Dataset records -
— Start —

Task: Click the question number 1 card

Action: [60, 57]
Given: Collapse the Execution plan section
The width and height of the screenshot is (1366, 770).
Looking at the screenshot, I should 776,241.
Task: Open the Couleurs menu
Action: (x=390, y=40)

— End —

Problem details - Reproduce every line of the records above without any changes.

Full solution -
Task: Click the question number 1 card

Action: [60, 57]
Given: Collapse the Execution plan section
The width and height of the screenshot is (1366, 770).
Looking at the screenshot, I should 776,241.
Task: Open the Couleurs menu
Action: (x=390, y=40)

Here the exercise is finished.